Annesinin emekçiliğinin desteğiyle, yarı bursla "psikoloji" okuyan, küçük kızımdan da küçük genç kız, "psikolojisi bozuk" erkek şiddetinin ortasında boğulmuş, can vermiş, çığlık atmış, sessiz kalmış binlerce kadın ve çocuğun elinden tutup önümüze getirdi.

Onlarla yüzleşmek, bu utancı paylaşmak yerine kimimiz hemen kusuyor:

Hemen asalım, diyenler…

Kurbanların, mağdurların cinsel veya etnik kimliğinde "makul sebep" arayanlar.

Tuhaf bir şekilde, "şiddet"e karşı alınan tavır ya yeni bir "şiddet"ten ibaret oluyor…

Yahut zaten "şiddet"i makul veya mazur görebilen şiddet ortaklığı!

Elbette herkes bu iki uçta değil.

O vakit bu iki uçta olmanın "kesinliği"ne de sahip değil.

Zor olan bu zaten: Nasıl mücadele edeceksin?

Özgecan'ın ardında dizilen isimsiz kurbanlara; başörtülü, başörtüsüz kadınlara, genç kızlara, kız ve erkek çocuklara; taciz-tecavüz, ensest karşısında suskunluğa gömülen, intihara sürüklenen, sessiz sedasız gömülenlere; cezaevinde cinsel saldırıya uğrayanlara, en modernleri dahil işyerinde mobing ve tacize maruz kalanlara, aşağılananlara, altta, aşağı ve hatta aşağılık görülenlere bir bakın.

O kadar çoklar ki.

Bu cehennemi değiştirme yolu "erkek üstünlüğü"ne temel itirazla başlar.

Sadece kadınların değil, erkeklerin de itirazıyla; hukukun itirazıyla.

Esasen "üstünlükler"e itirazla başlar!

Tamam da…

Doğduğun yahut kurduğun ailede mi?

**Çıkarılan Bilgiler:**
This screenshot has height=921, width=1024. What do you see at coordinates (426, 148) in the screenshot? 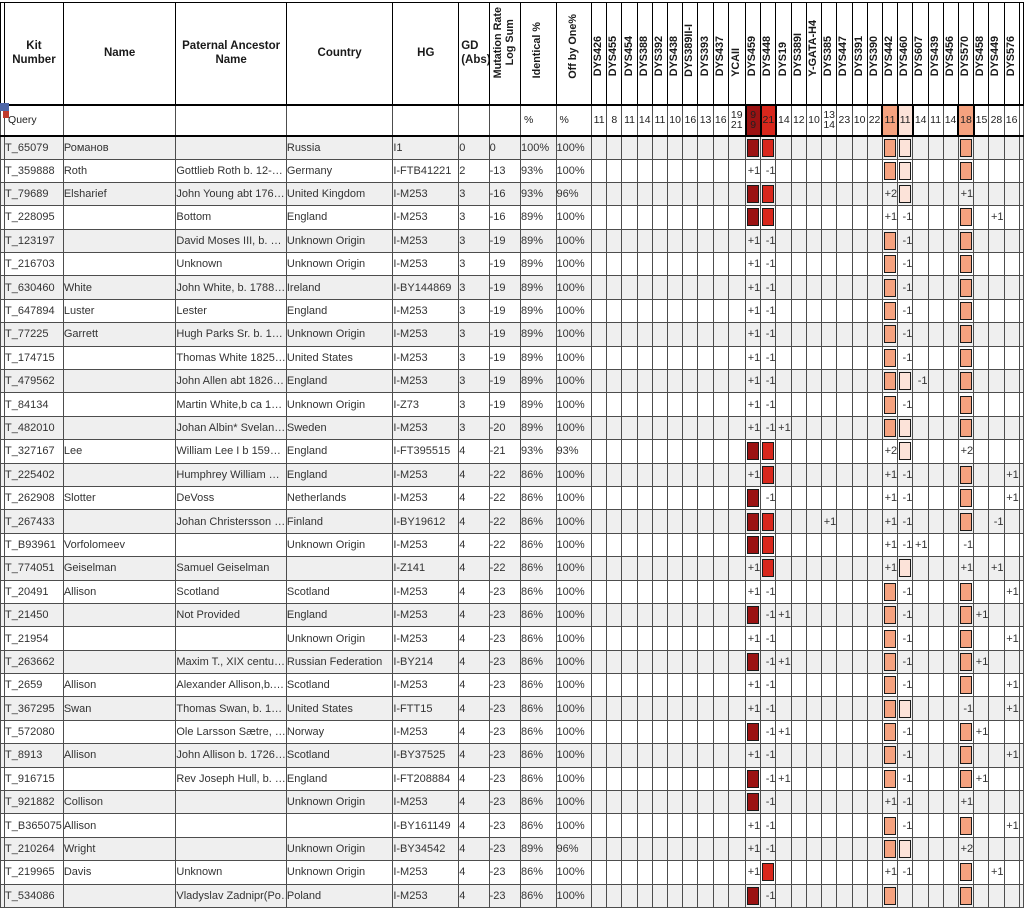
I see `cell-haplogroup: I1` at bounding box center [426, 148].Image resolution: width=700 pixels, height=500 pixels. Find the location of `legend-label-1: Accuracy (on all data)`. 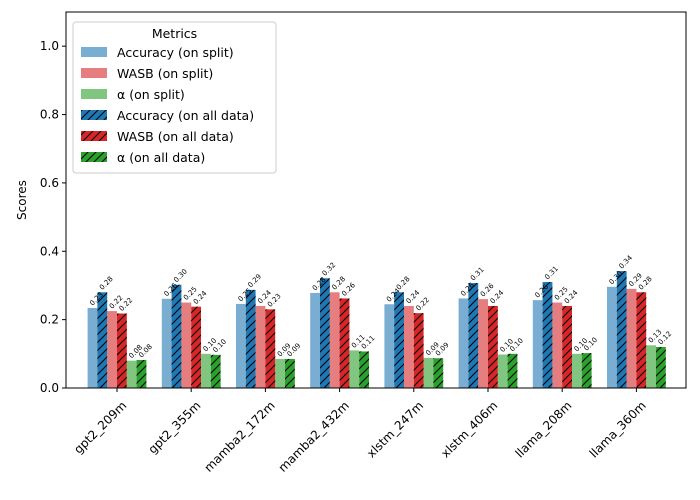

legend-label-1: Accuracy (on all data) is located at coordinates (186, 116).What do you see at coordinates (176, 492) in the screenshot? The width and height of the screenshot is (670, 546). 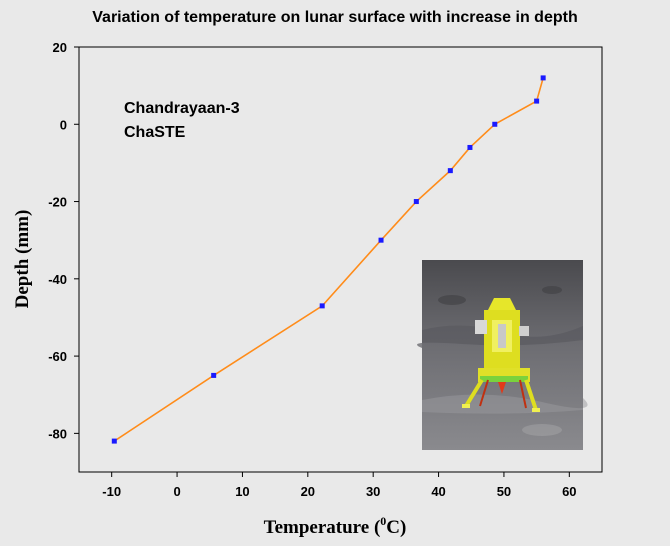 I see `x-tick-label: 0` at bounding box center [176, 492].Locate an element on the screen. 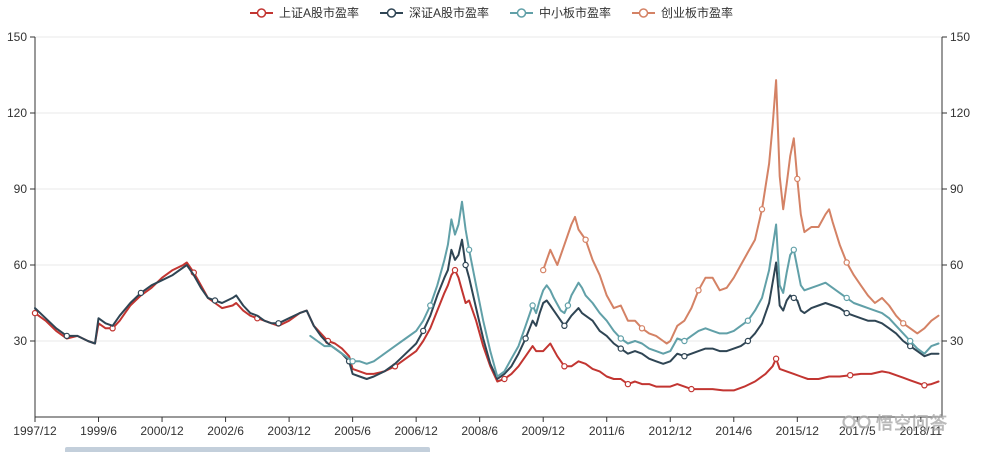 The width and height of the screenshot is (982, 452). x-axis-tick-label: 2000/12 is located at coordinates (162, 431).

* * *

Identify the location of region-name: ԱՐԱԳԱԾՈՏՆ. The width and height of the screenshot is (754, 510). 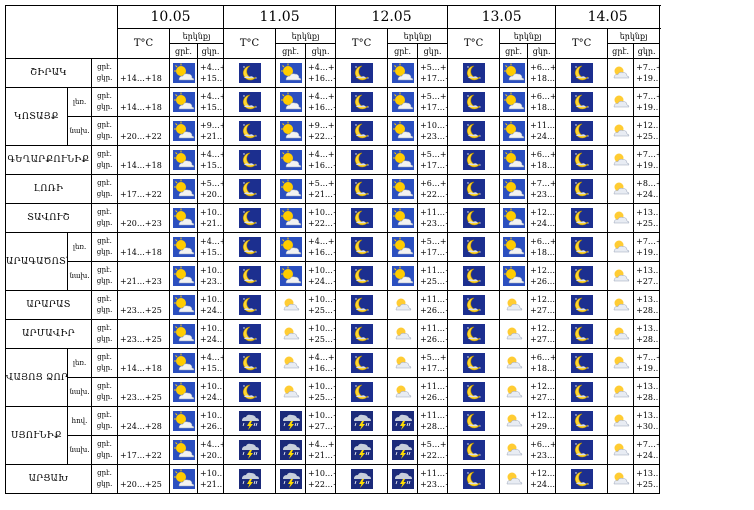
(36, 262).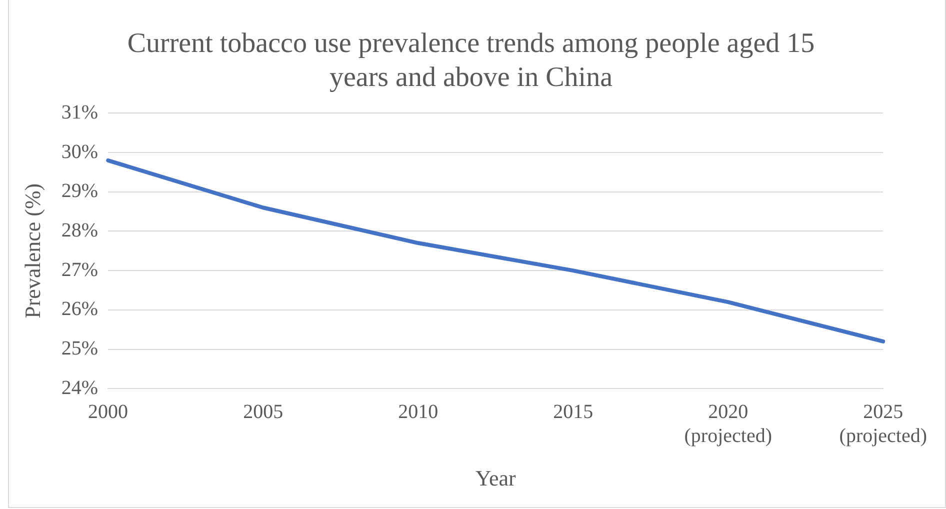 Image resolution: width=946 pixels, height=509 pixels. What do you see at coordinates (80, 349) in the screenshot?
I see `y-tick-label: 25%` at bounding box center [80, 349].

**Anladıklarınızı Sınayın:**
1 > Alıştırma metninde sözü edilen genç kız hangi bölümü okumaktaydı?
2 > Alıştırma metnine göre "erkek üstünlüğü"ne yöneltilecek itirazın kimlerden gelmesi gerektiğini eksiksiz sıralayınız.

**Verilen Cevaplar:**
1 > Psikoloji okumaktaydı.

2 > Kadınlar, erkekler ve hukuk.